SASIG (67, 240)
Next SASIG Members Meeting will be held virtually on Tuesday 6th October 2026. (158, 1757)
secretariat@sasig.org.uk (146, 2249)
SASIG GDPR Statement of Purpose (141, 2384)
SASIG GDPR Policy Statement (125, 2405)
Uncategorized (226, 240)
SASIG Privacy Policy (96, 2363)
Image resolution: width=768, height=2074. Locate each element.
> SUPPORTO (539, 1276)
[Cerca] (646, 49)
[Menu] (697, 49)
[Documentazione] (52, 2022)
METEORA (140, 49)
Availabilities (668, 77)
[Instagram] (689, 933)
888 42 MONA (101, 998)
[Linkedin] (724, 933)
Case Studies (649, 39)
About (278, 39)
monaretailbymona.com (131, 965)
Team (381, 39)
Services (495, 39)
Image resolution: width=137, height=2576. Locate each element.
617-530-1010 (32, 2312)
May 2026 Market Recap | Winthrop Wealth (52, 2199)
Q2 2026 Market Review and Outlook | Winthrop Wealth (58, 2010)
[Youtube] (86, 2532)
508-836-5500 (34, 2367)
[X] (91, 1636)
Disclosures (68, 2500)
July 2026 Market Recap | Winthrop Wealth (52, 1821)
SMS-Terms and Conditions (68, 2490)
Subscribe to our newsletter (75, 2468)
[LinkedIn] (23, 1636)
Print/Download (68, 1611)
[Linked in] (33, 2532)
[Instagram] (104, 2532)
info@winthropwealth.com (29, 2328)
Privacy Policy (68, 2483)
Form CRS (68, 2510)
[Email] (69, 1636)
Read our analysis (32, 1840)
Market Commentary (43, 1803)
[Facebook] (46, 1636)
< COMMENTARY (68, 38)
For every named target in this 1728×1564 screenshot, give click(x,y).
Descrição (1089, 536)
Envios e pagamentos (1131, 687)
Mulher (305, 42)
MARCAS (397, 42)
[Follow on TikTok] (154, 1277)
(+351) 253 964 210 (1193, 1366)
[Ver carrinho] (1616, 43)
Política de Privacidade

##############################

(Task directions)
Restate the whole listing exactly, leaving out nothing.

(Result for this task)
SASIG (67, 240)
Next SASIG Members Meeting will be held virtually on Tuesday 6th October 2026. (158, 1757)
secretariat@sasig.org.uk (146, 2249)
SASIG GDPR Statement of Purpose (141, 2384)
SASIG GDPR Policy Statement (125, 2405)
Uncategorized (226, 240)
SASIG Privacy Policy (96, 2363)
Image resolution: width=768, height=2074. Locate each element.
> SUPPORTO (539, 1276)
[Cerca] (646, 49)
[Menu] (697, 49)
[Documentazione] (52, 2022)
METEORA (140, 49)
Availabilities (668, 77)
[Instagram] (689, 933)
888 42 MONA (101, 998)
[Linkedin] (724, 933)
Case Studies (649, 39)
About (278, 39)
monaretailbymona.com (131, 965)
Team (381, 39)
Services (495, 39)
Image resolution: width=137, height=2576. Locate each element.
617-530-1010 (32, 2312)
May 2026 Market Recap | Winthrop Wealth (52, 2199)
Q2 2026 Market Review and Outlook | Winthrop Wealth (58, 2010)
[Youtube] (86, 2532)
508-836-5500 (34, 2367)
[X] (91, 1636)
Disclosures (68, 2500)
July 2026 Market Recap | Winthrop Wealth (52, 1821)
SMS-Terms and Conditions (68, 2490)
Subscribe to our newsletter (75, 2468)
[LinkedIn] (23, 1636)
Print/Download (68, 1611)
[Linked in] (33, 2532)
[Instagram] (104, 2532)
info@winthropwealth.com (29, 2328)
Privacy Policy (68, 2483)
Form CRS (68, 2510)
[Email] (69, 1636)
Read our analysis (32, 1840)
Market Commentary (43, 1803)
[Facebook] (46, 1636)
< COMMENTARY (68, 38)
For every named target in this 1728×1564 screenshot, give click(x,y).
Descrição (1089, 536)
Envios e pagamentos (1131, 687)
Mulher (305, 42)
MARCAS (397, 42)
[Follow on TikTok] (154, 1277)
(+351) 253 964 210 (1193, 1366)
[Ver carrinho] (1616, 43)
Política de Privacidade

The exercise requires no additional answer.